── Extracted material ──
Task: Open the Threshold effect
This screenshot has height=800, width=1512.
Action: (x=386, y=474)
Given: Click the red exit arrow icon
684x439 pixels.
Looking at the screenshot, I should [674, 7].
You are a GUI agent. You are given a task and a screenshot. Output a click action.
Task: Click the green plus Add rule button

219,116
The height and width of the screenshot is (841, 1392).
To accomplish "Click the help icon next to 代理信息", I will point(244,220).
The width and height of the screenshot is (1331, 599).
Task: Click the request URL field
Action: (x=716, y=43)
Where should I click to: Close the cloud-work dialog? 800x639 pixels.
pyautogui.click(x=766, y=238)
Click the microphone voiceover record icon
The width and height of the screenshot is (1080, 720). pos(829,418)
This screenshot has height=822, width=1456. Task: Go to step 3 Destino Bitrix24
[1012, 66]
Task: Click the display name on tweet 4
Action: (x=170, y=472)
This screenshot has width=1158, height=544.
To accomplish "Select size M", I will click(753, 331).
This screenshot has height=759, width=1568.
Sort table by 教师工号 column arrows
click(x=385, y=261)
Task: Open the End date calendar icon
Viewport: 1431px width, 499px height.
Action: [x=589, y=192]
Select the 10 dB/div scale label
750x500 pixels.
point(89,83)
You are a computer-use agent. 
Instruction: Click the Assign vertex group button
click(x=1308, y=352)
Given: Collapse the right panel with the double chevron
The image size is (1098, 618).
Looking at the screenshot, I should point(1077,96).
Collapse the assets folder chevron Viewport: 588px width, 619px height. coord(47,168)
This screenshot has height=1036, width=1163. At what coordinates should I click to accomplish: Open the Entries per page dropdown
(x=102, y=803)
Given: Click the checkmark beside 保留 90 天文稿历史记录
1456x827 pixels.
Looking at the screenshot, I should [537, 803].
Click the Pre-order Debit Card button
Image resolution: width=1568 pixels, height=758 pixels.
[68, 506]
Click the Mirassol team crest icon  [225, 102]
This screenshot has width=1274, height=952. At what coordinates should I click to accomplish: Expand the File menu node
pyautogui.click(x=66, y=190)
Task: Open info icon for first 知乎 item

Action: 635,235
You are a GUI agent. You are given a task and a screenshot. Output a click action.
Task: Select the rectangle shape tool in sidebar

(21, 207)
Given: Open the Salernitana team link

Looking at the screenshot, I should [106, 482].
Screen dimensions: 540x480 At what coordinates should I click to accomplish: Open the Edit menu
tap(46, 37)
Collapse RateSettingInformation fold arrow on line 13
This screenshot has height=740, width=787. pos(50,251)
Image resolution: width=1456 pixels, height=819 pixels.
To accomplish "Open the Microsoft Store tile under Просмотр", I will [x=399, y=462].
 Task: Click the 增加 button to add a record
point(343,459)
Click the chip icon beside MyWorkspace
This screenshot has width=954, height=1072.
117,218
───
■ Prompt
Copy out every line from the one containing "Given: Click the checkmark" down to the one containing "pyautogui.click(x=66, y=190)", including both of those lines, and output them as they stand.

■ Solution to the exercise
Given: Click the checkmark beside 保留 90 天文稿历史记录
1456x827 pixels.
Looking at the screenshot, I should [537, 803].
Click the Pre-order Debit Card button
Image resolution: width=1568 pixels, height=758 pixels.
[68, 506]
Click the Mirassol team crest icon  [225, 102]
This screenshot has width=1274, height=952. At what coordinates should I click to accomplish: Expand the File menu node
pyautogui.click(x=66, y=190)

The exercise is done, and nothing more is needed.